The action at Arnhem actually involved two bridges, one a railway bridge at Oosterbeek, and the other a road bridge in Arnhem itself. British paratroopers did manage to capture one end of the road bridge, but never succeeded in securing both ends of the structure. Cut off from the much larger force pinned down near their landing zones they were eventually forced to surrender simply because they had run out of ammunition. The other units that landed near Arnhem never made their objectives and had to dig in and hope for reinforcements that never came. They fought a brave but desperate defensive action until 25th September when some were successfully evacuated across the Rhine. The original battle orders had specified they were to hold their ground for 48 hours until relieved by armour and infantry advancing rapidly from the South, but 30 Corps was heavily delayed by fighting, poor tactical decisions and congestion on the single road.

Some years ago, after attending a conference in Leiden, I took time out to visit Oosterbeek cemetery, where  1437 soldiers lie buried. Such was the chaos at Arnhem that bodies of fallen soldiers are still being discovered in gardens and woods; as there were so many dead that there was only time to bury them in shallow graves where they had fallen. As remains are discovered they are removed and reburied in Oosterbeek. When I visited the cemetery about 25 years ago, there were several brand new graves.

At the time of Market Garden the local people looked on in horror as their potential liberators were cut down. It must have been deeply traumatizing for them. I think it is telling that when, in 1969, the British Army proposed bringing to an end the annual ceremonies in commemoration of these events, local Dutch civilians insisted that they continue.

As I stood by the grave I couldn’t help thinking of how lucky members of my generation are that we have not been called on to make such a sacrifice. Now I fear deeply that the rise of nationalism and xenophobia, not least in Britain, threatens to the peace in Europe that has held for almost 75 years.

The failure of Operation Market Garden had other terrible consequences. The winter of 1944/45 was a terrible time one for Dutch civilians in the part of their country that had not been liberated, with many thousands dying from hunger and the bitter cold.
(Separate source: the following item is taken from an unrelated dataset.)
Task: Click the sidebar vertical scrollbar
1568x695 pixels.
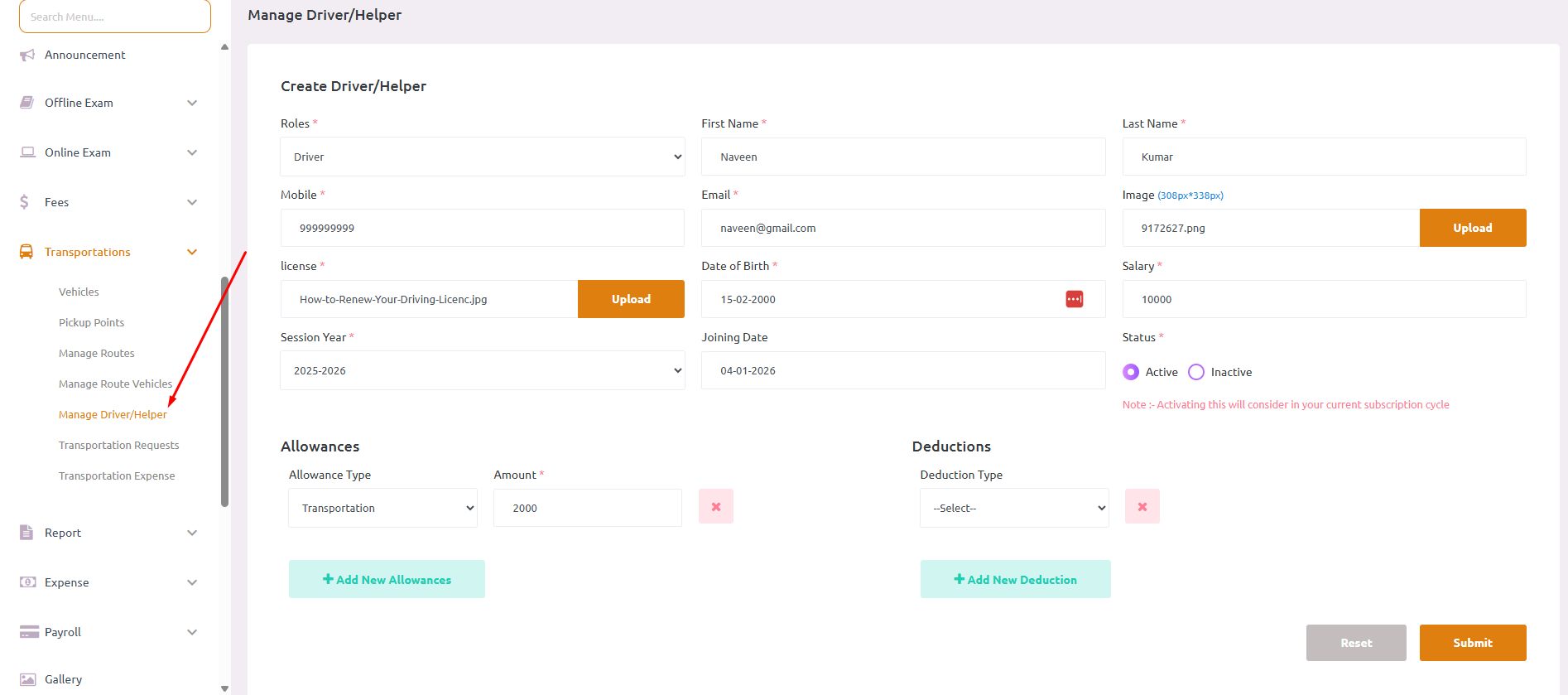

And of course had the Allies succeeded in penetrating into Germany in 1944, the post-war map of Europe would probably have been very different. This is how the front lines were drawn in mid-September 1944, with the Western Front and Eastern Front roughly equidistant from Berlin.

(By Army Map Service – Document “Atlas of the World Battle Fronts in Semimonthly Phases to August 15th 1945: Supplement to The Biennial report of the Chief of Staff of the United States Army July 1, 1943 to June 30 1945 To the Secretary of War”, Public Domain, Link.)

Had Market Garden been successful would there have been 45 years of Cold War?